Task details.
Pictures left aside, return the lines below exactly, from the one with "The height and" to the end, including both ends.

Data for processing.
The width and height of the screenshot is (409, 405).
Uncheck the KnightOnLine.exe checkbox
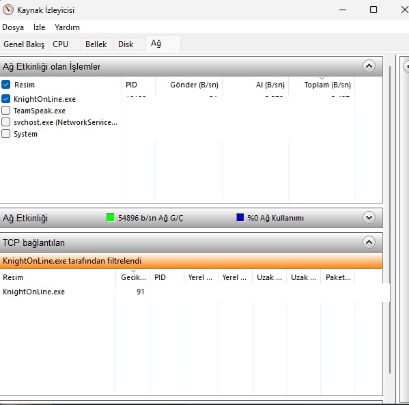point(5,99)
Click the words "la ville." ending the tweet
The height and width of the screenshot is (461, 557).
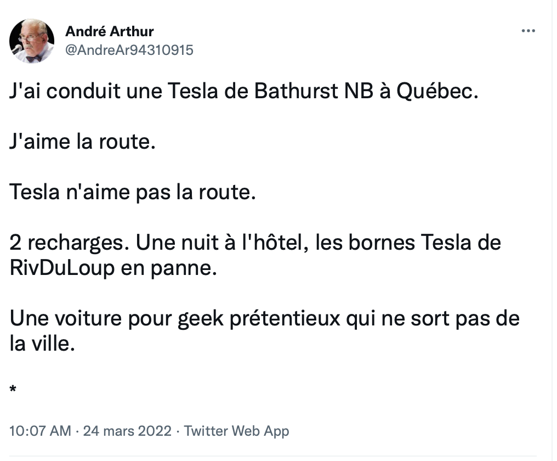tap(42, 344)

Output for this exercise.
The height and width of the screenshot is (461, 557).
tap(42, 344)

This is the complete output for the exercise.